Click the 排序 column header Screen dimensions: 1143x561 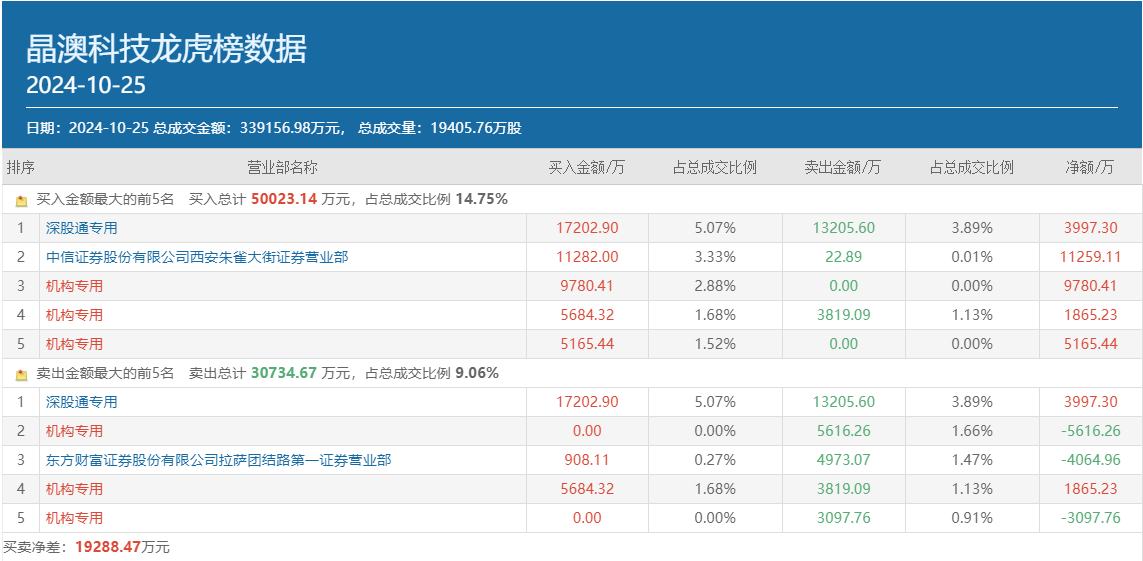[x=20, y=167]
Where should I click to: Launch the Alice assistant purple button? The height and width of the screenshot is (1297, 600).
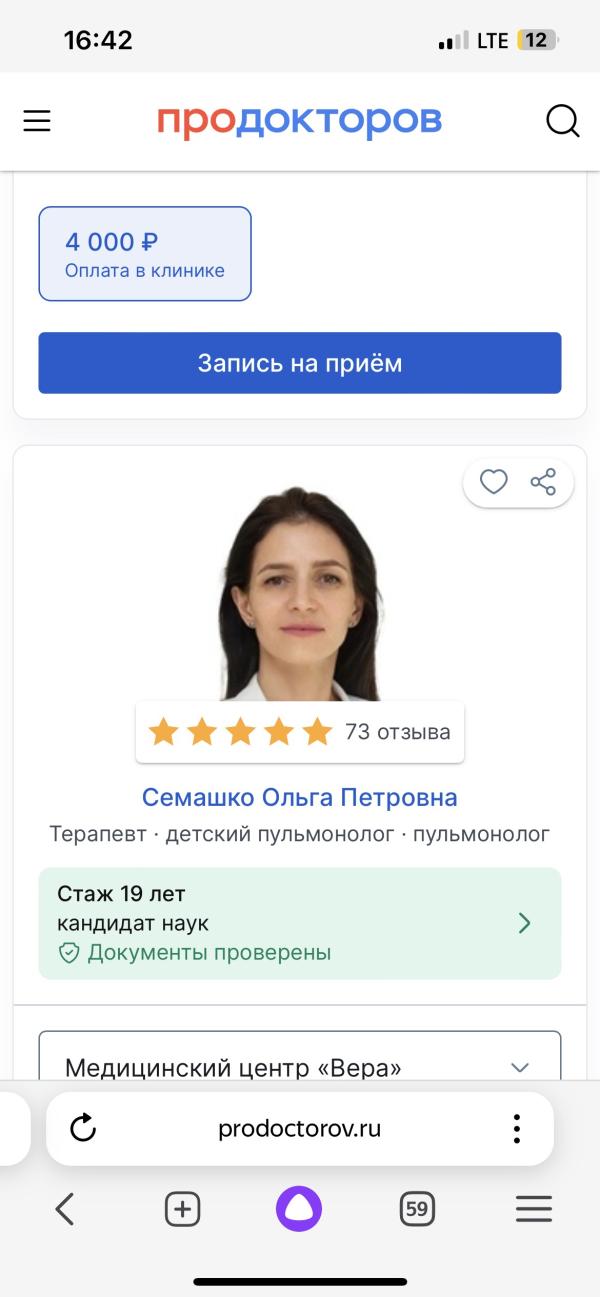(x=299, y=1209)
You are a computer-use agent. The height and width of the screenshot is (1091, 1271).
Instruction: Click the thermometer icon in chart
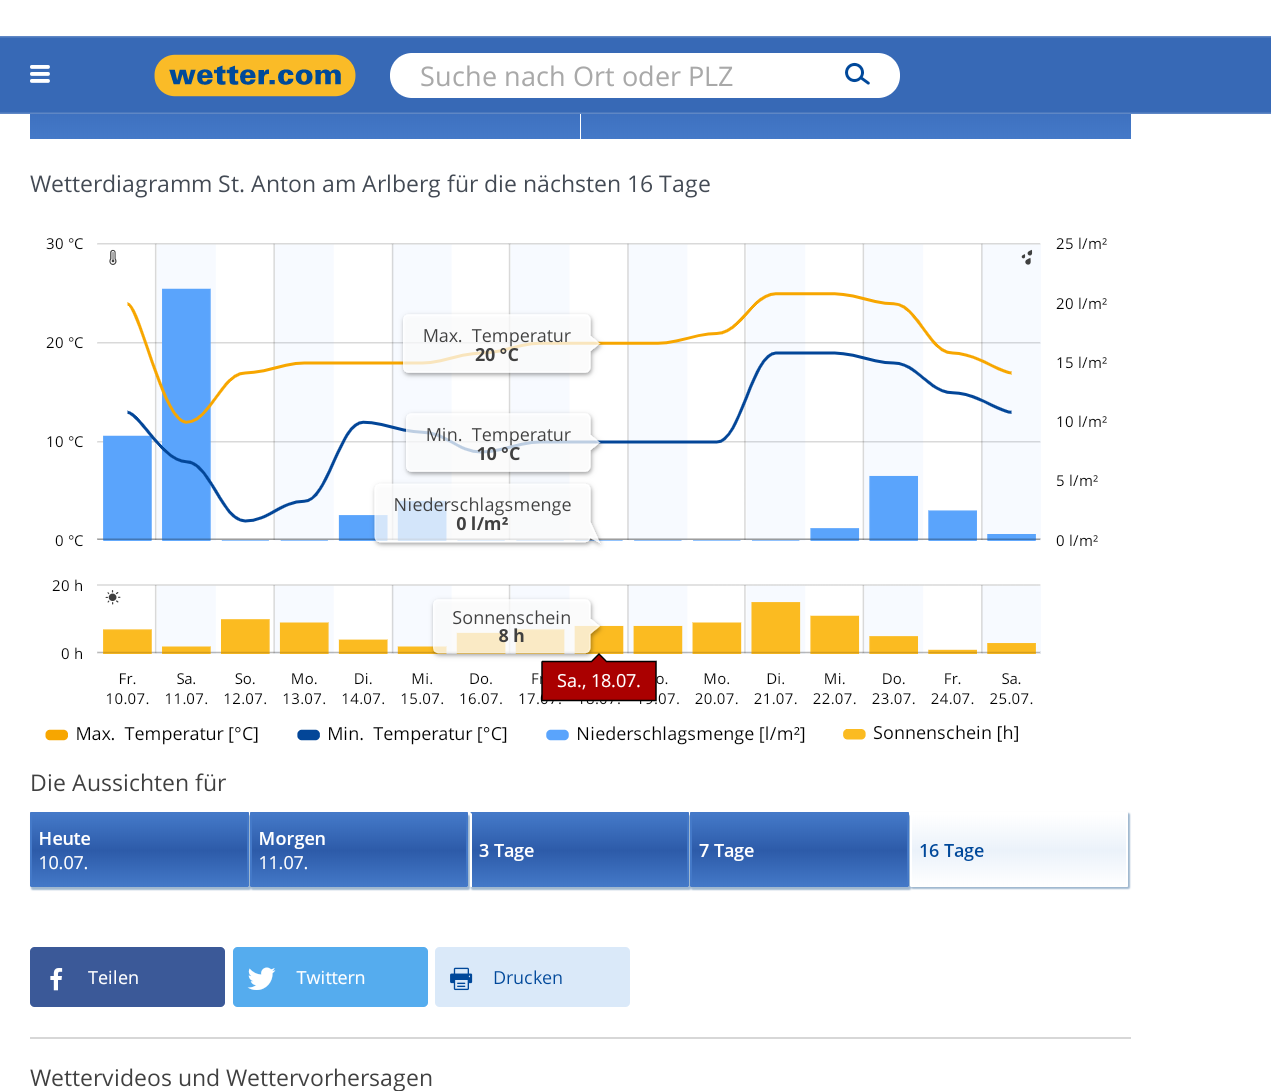tap(113, 258)
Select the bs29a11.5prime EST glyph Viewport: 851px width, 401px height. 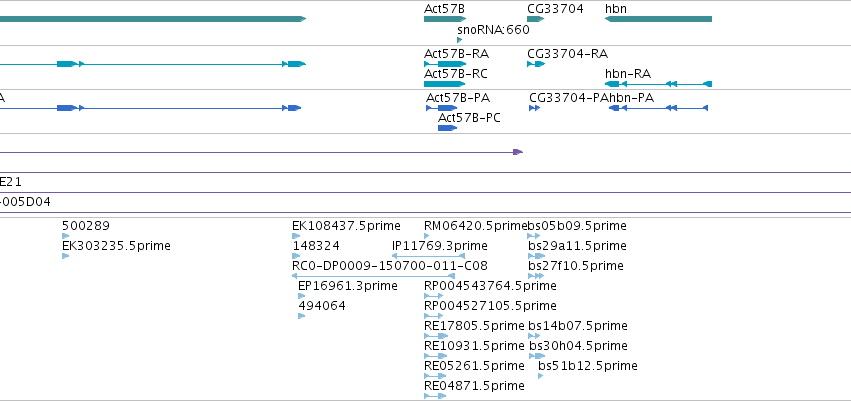[x=536, y=256]
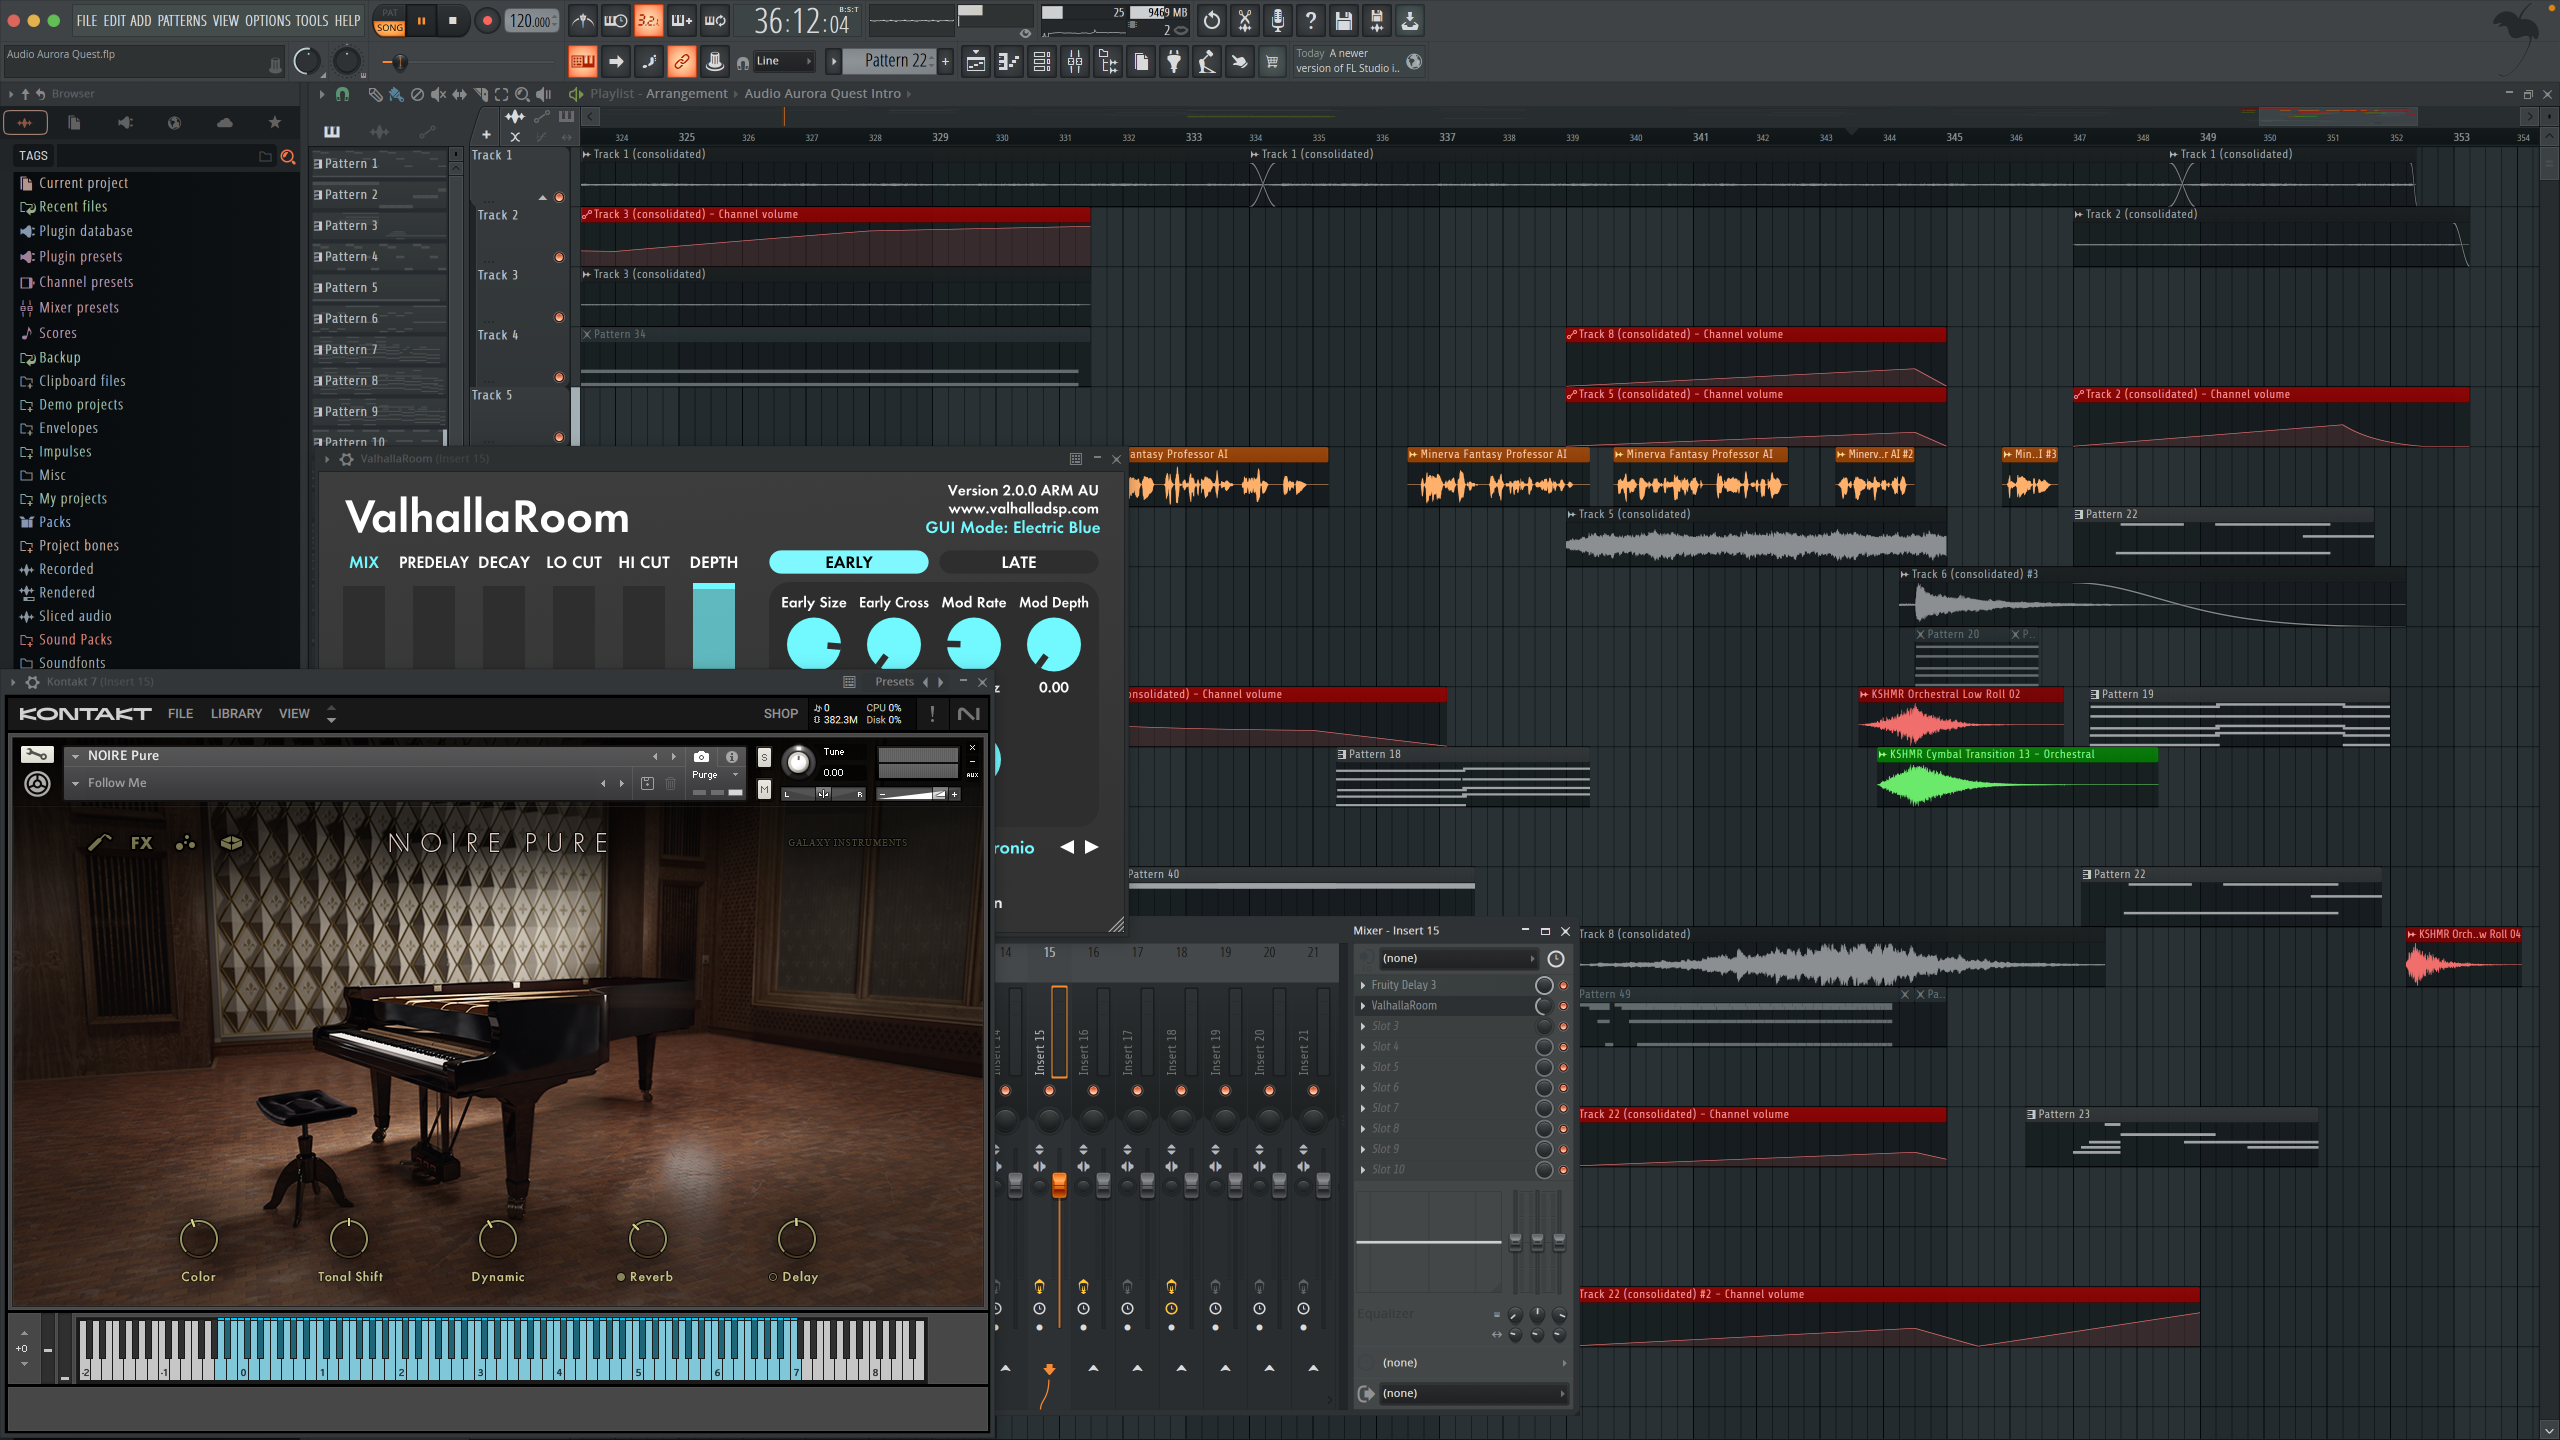Adjust the Insert 15 volume fader
This screenshot has width=2560, height=1440.
[1059, 1186]
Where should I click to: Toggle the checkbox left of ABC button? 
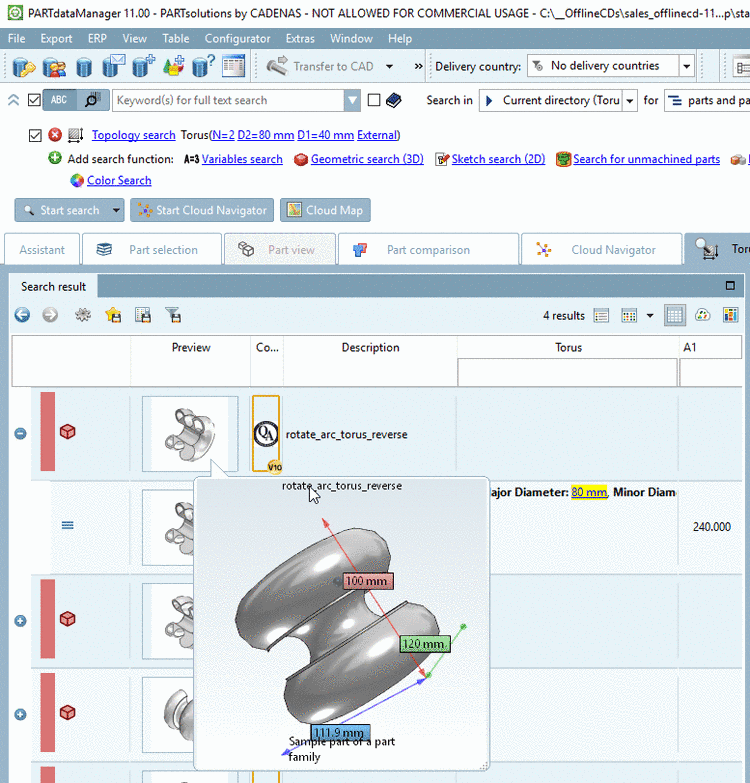coord(35,100)
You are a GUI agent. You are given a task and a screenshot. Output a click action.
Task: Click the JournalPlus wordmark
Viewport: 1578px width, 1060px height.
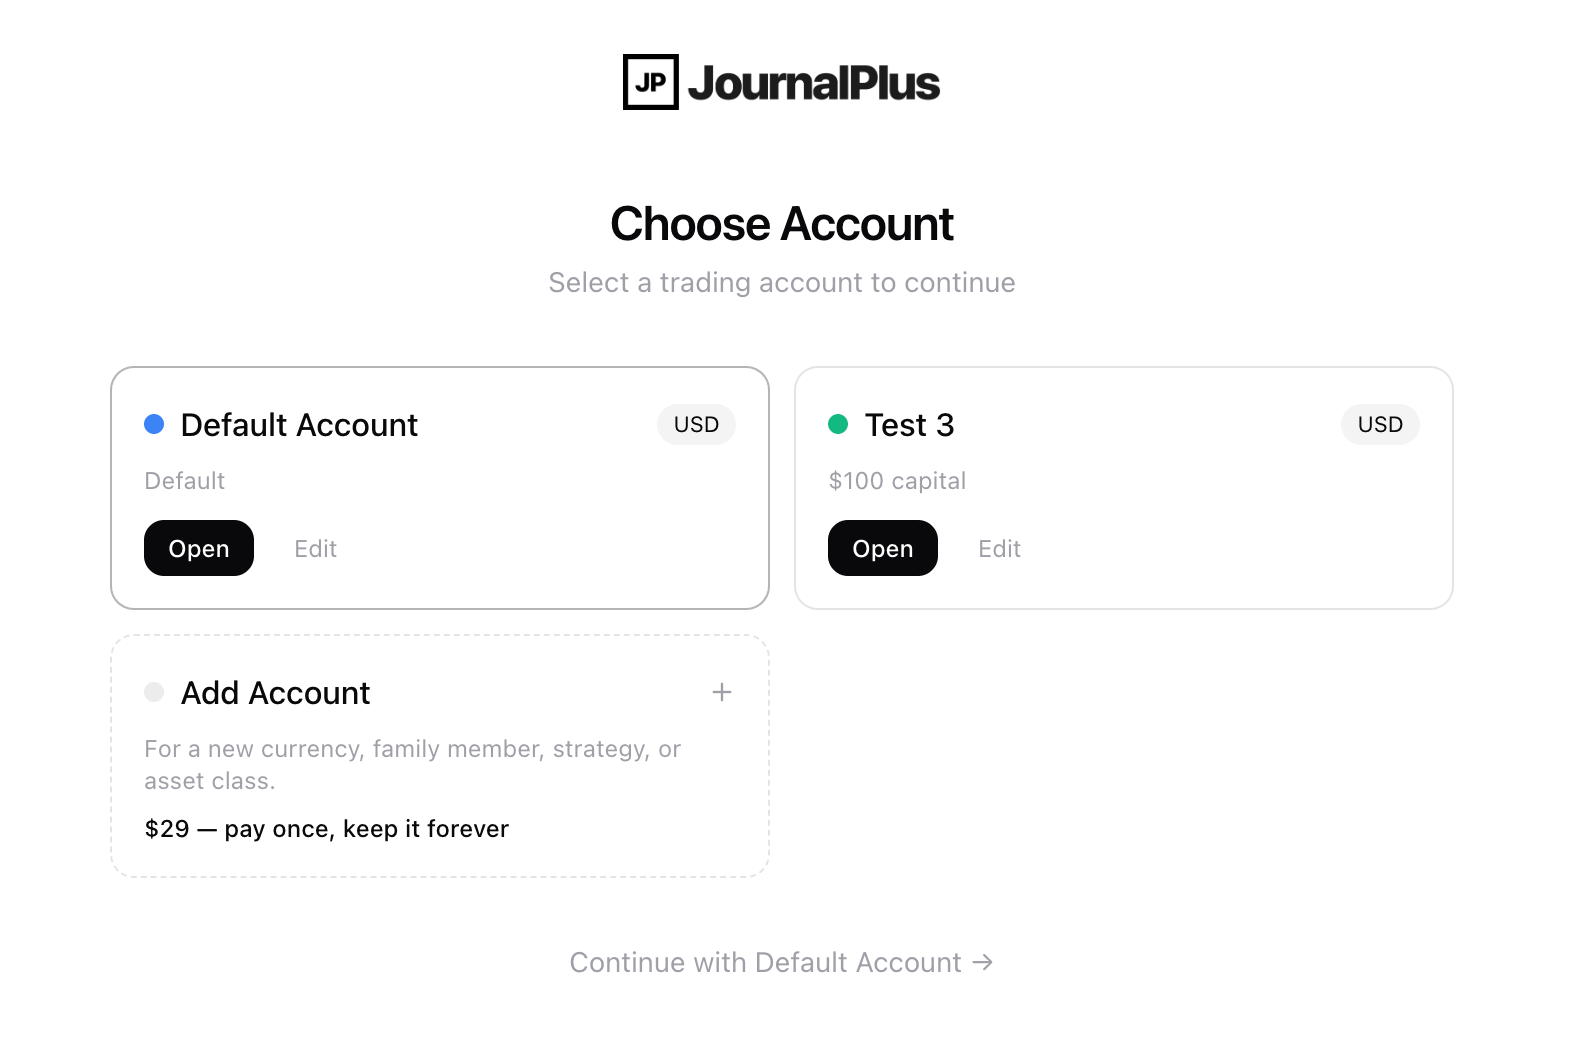[814, 83]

□ □ □ □ □ □ □

Assignment: Within the records, filter for lines that contain the word "agent" and show each one.

Output for this task:
You are a computer-use agent. The height and width of the screenshot is (1091, 1271).
You are a GUI agent. You are given a task and a screenshot. Output a click action.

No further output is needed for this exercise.